GIVEN REQUEST: Reproduce the material below line for line without any changes, leaving out the pictures.

RECORDED INFORMATION:
────────

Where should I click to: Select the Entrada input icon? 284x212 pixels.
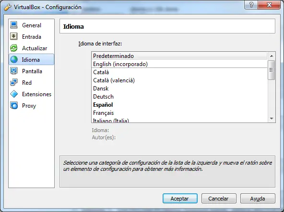click(x=14, y=36)
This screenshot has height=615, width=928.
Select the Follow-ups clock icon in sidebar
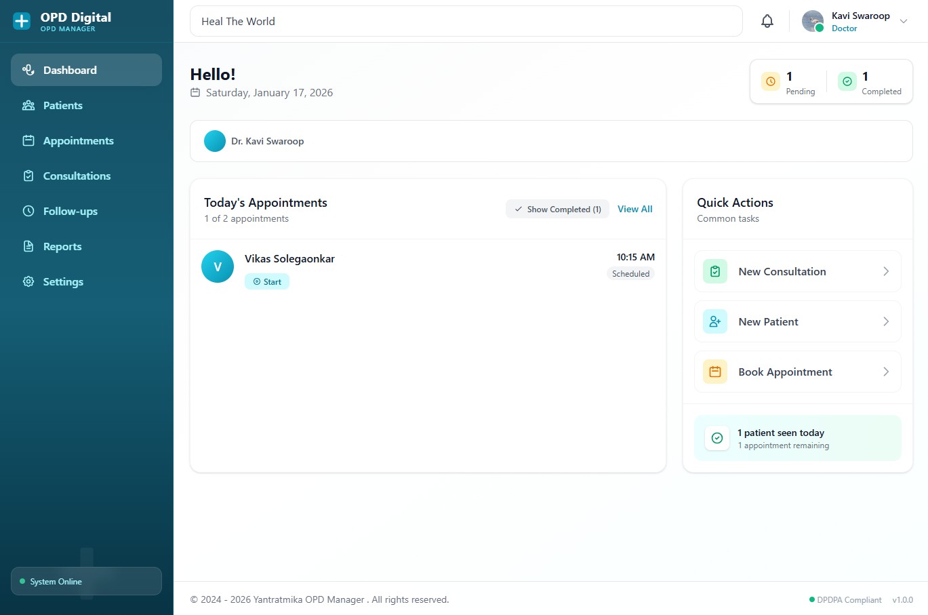click(x=27, y=211)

────────

OUTPUT OF THE EXERCISE:
Where should I click to: Select the Entrada input icon? 284x212 pixels.
click(x=14, y=36)
This screenshot has height=615, width=928.
Select the Follow-ups clock icon in sidebar
click(x=27, y=211)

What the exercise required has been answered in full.